Wednesday, December 07, 2005

So Tell Me Something I Didn't Know

Click.

A couple highlights:

"We're producing too many people," Mr. Steele said, "many of them poorly trained or moved into the field without the connections or relationships necessary to make their transition to a career possible. It's as if medical school were graduating people without giving them internships at a hospital."

"Twenty years ago, you didn't sense the kind of urgency these kids have now," said Mr. Schlegel, who represents many successful New York theater actors, including Jefferson Mays and Jayne Atkinson. "Now they think if they don't get signed by an agent right away, they've failed. They never think they've got to learn the ropes a bit, get seasoned. They want to know, 'Where's my TV series? Where's my film audition?' It's wrong, of course, but that's what they think, and in a business where we fall all over the young ones, you can't blame them."

Sometimes it's easy to forget that in show business, and in the greater scheme of life, a year is really not a very long amount of time. The other day I was sitting with one of my friends and talking about the fact that it had been 3-4 years since we had graduated, which is both a fair and an insignificant amount of time. Fair in the sense that since then, both of us have done a number of projects, good and bad, and insignificant in the sense that there is still so much potentially ahead of us.

It always shocks me when I talk to people living back in Toronto about the state of affairs back there; the handful of people I've spoken to make it sound so easy to get a call from an agent, when I've never had so much as a sniff from one here. Not even a, "Quit sending us your shit, we're not interested," note. A part of that is because being on the visa I'm on, I can't really do a whole lot of paying jobs at the moment, so I haven't been able to capitalize on Morty's as much as I might have liked to. Hopefully I'll be able to change that next year, when I FINALLY finish up my BA (9 years after finishing high school, awesome!) and get off a student visa or get deported.

I also find it helpful sometimes to remember a quote I read in this big Julliard book that details the history of the school and is loaded with quotes from alumni. It's a quote from Kevin Kline, and it goes a little something like: "When I graduated from Julliard I knew how much there was that I didn't know, and that's all any school can give you."

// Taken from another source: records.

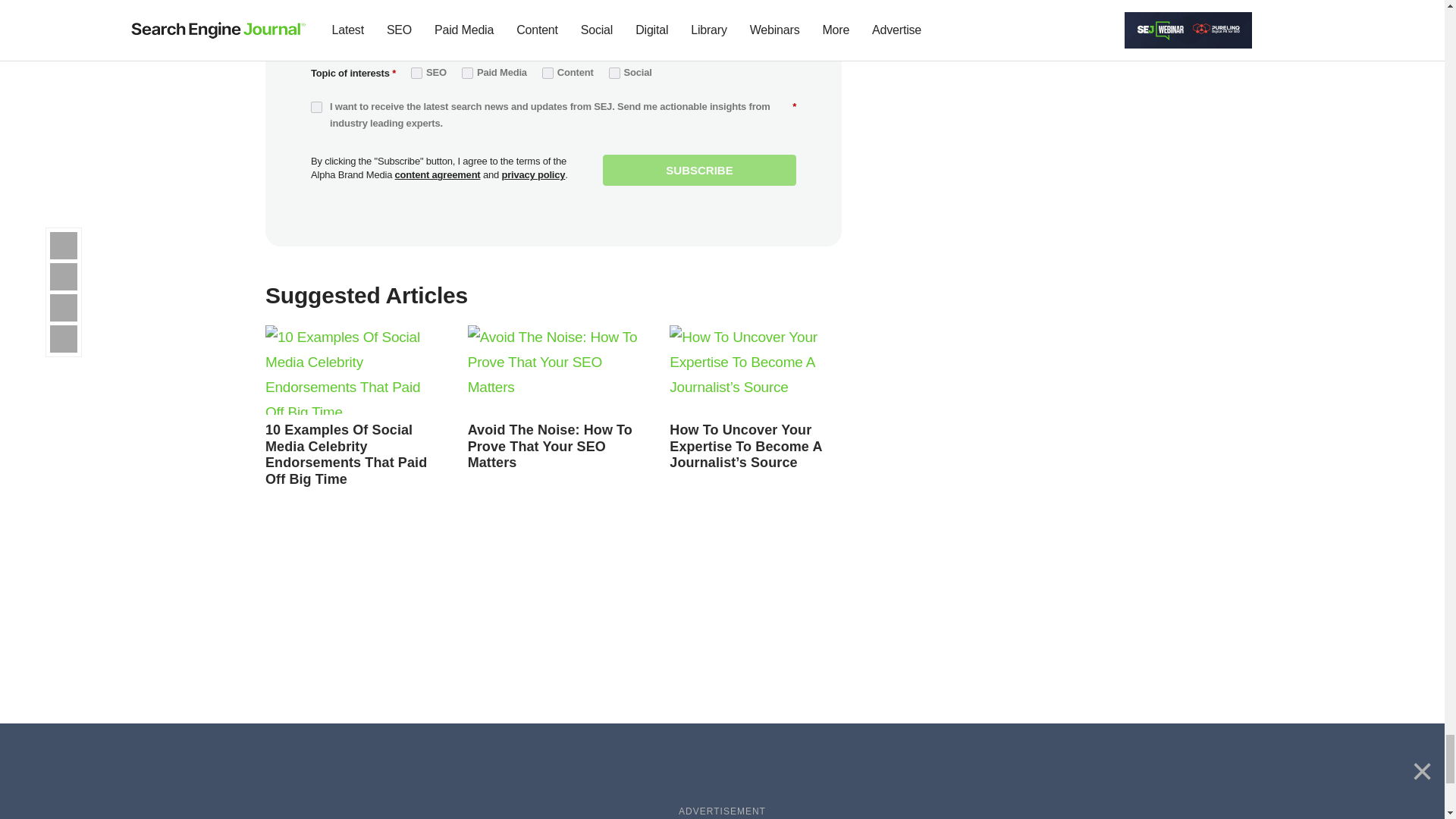
Read the Article (351, 369)
Read the Article (755, 369)
Read the Article (553, 369)
Read the Article (549, 446)
Read the Article (345, 454)
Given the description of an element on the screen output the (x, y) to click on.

In general when it comes to education, the idea that once you're out of school you're "done" learning is the worst thing you can think. You have to always be pushing yourself because if you don't, no-one else will. That's why so many of the people I went to school with have left the city, because they couldn't handle that part of it. It's difficult, because you need to be honest with yourself and evaluate how your career is progressing, but you also need to determine whether or not this is really something you must pursue, if you could not be happy doing anything else in life. Me, I don't really know. Right now, yes, this is what I have to be doing. But a year from now, or 5 years from now that could change. You have to be open to that possibility, just as you have to be open to the opportunities that will come your way.

I have to keep believing that opportunities will come, or I'd probably quit and go home. Hell, I've already had opportunities come my way, and I'm grateful. Now if only I could convince my parents, I'd be set.